Luisa Neubauer in Lützerath: „Es geht um alles!“

Die Politik hat nach Meinung von Klimaaktivistin Luisa Neubauer nicht mit soviel Widerstand gegen den Abriss des Dorfes Lützerath am Rande des rheinischen Braunkohletagebaus gerechnet. „Man merkt, dass anscheinend unterschätzt wurde, welche Kraft in diesem Ort steckt“, sagte Neubauer am Sonntag der Deutschen Presse-Agentur in Lützerath.

„Hier zeigt eine Gesellschaft, dass sie versteht: Es geht um alles. Das Dorf hier ist überlaufen von Menschen, die aus der ganzen Republik angereist sind. Und das ist keine ganz unkomplizierte Anreise. Da gibt es viele gesperrte Straßen und Polizeibarrikaden. Aber das nehmen die Menschen auf sich.“

Man sei entschlossen, den Widerstand gegen die Räumung lange durchzuhalten, sagte Neubauer. „Wir geben jetzt alles. Das hier ist erst der Anfang. Die große Demo ist am nächsten Samstag. Was ich so eindrücklich finde, ist: Hier vor Ort sind Menschen aus den unterschiedlichsten Generationen und Milieus: kleine Kinder in Regenhosen, aber auch ihre Großeltern. Hier sind die Aktivisten, die seit Monaten die Infrastruktur aufgebaut haben, aber eben auch Menschen, die einem ganz normalen Alltag nachgehen und verstehen: ‚Hey, jetzt kommt’s auf uns an.‘“

„Wir hoffen, dass wir Lützerath sechs Wochen lang halten können“, sagte Dina Hamid, Sprecherin der Initiative Lützerath, am Sonntag (8. Januar 2023). Geplant seien unter anderem Sitzblockaden sowie die Besetzung von Baumhäusern und Hütten. Die aus wenigen Häusern bestehende Ortschaft liegt unmittelbar an der Abbruchkante des Tagebaus. 

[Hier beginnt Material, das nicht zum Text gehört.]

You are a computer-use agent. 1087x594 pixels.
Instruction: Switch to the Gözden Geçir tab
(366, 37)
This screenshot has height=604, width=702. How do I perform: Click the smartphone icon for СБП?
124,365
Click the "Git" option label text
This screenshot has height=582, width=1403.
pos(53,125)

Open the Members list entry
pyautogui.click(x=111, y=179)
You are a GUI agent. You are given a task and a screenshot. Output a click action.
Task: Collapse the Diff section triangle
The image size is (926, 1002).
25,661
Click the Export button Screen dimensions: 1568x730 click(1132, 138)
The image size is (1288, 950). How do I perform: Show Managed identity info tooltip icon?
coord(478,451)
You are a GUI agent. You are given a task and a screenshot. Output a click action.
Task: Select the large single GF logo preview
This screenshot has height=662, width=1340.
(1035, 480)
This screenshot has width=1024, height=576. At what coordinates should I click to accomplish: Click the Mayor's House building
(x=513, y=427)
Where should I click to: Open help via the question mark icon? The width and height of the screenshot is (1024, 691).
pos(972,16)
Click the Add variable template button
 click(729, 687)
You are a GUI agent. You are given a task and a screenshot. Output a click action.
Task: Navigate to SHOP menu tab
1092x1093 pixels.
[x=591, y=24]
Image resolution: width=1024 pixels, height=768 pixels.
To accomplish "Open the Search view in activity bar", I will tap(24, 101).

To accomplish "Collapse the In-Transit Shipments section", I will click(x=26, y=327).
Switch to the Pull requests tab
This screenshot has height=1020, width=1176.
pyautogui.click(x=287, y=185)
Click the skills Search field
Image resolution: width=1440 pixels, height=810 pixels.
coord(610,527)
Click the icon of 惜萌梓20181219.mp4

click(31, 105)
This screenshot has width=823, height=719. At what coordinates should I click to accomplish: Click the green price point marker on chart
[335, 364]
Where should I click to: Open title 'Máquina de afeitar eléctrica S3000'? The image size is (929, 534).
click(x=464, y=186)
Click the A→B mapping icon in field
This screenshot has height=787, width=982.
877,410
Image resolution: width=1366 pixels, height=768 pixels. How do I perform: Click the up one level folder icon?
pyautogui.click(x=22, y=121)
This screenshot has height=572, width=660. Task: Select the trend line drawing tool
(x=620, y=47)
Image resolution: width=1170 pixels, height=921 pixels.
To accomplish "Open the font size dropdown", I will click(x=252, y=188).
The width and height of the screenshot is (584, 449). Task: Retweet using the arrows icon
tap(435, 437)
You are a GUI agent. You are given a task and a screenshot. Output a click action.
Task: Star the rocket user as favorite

In dem ländlichen Ortsteil von Erkelenz haben sich Kohlegegnerinnen und -gegner niedergelassen. Sie leben in besetzten Gebäuden, Zelten und Baumhäusern. Die ursprünglichen Bewohnerinnen und Bewohner sind längst weggezogen. Die Umsiedlung von Lützerath und umliegender Orte begann im Jahr 2000.

Boden und Häuser des von Ackerbau geprägten Ortes gehören längst der Tagebaubetreiberin RWE. Mit dem Energieunternehmen haben die grün geführten Wirtschaftsministerien in Bund und NRW im Oktober 2022 einen auf 2030 vorgezogenen Kohleausstieg im Rheinland vereinbart.

Fünf zuvor vom Abriss bedrohte Dörfer im Umfeld des Tagebaus sollen erhalten blieben. Der Ort Lützerath mit nur noch wenigen Häusern soll aber weichen, um die darunter liegende Kohle abzubauen. (iri/dpa)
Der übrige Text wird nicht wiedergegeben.